> _TASK STATEMENT_: Reproduce everything from "P1 --> S[Desired" down to "during a crisis." in the custom metric-based scaling passage below, keeping every character unchanged.

> _PASSAGE SHOWN_:
= = = = = = =
3.2 Custom Metric-Based Scaling
MangaAssist publishes three custom CloudWatch metrics from each ECS task and scales on them:
graph TD
subgraph "ECS Task Metrics Published Every 10s"
M1[bedrock_queue_depth<br>In-flight Bedrock calls waiting]
M2[active_bedrock_invocations<br>Concurrent calls to Bedrock]
M3[request_latency_p99<br>99th percentile response time]
end
subgraph "CloudWatch Aggregation"
M1 --> A1[Aggregate: Maximum across tasks]
M2 --> A2[Aggregate: Sum across tasks]
M3 --> A3[Aggregate: Maximum across tasks]
end
subgraph "Scaling Policies"
A1 --> P1[Step Scaling Policy<br>Queue Depth]
A2 --> P2[Target Tracking Policy<br>Invocations per Task = 40]
A3 --> P3[Step Scaling Policy<br>Latency Breach]
end
subgraph "ECS Auto Scaling"
P1 --> S[Desired Task Count]
P2 --> S
P3 --> S
S --> T[ECS Fargate Tasks<br>min=5, max=100]
end
Policy interaction: When multiple policies disagree, ECS Application Auto Scaling uses the maximum desired count across all policies. This ensures that the most aggressive policy wins during a crisis.
= = = = = = =
> _DATASET EXCERPT_:
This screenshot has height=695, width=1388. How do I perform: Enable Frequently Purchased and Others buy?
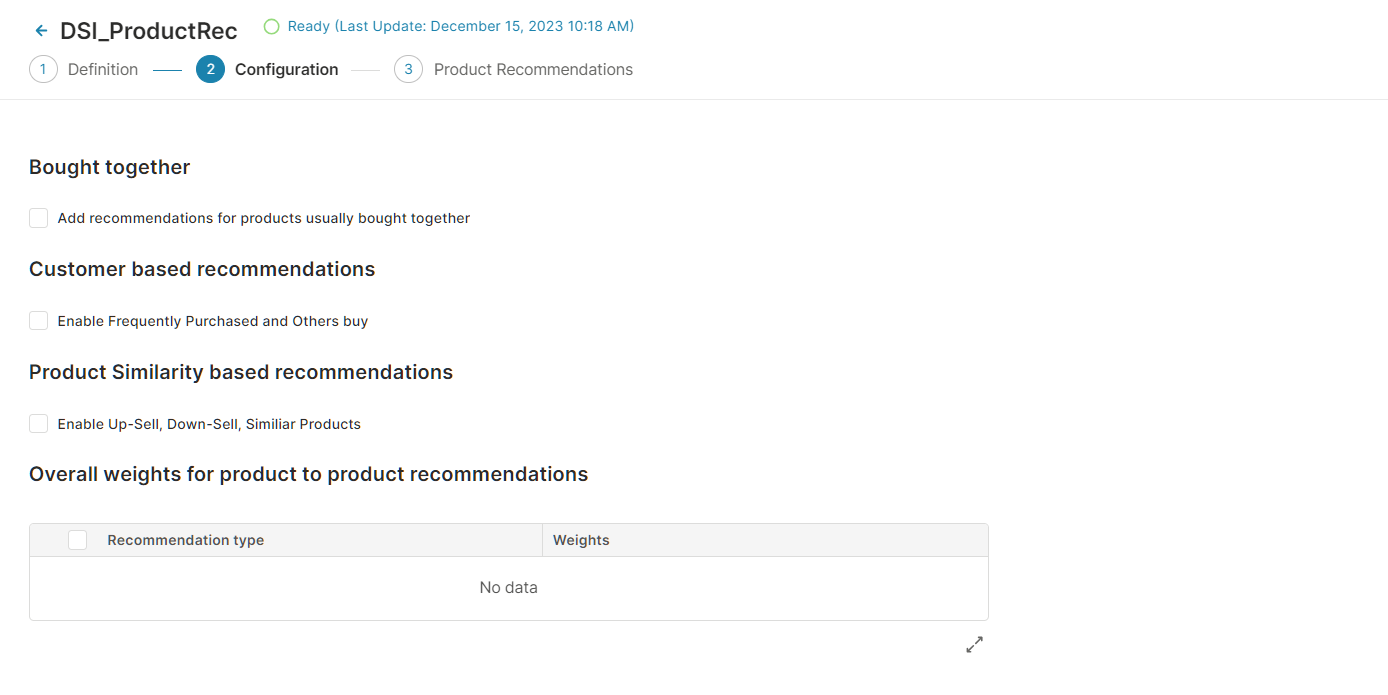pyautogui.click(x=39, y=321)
= = = = = = =
> _WRITTEN ANSWER_:
P1 --> S[Desired Task Count]
P2 --> S
P3 --> S
S --> T[ECS Fargate Tasks<br>min=5, max=100]
end
Policy interaction: When multiple policies disagree, ECS Application Auto Scaling uses the maximum desired count across all policies. This ensures that the most aggressive policy wins during a crisis.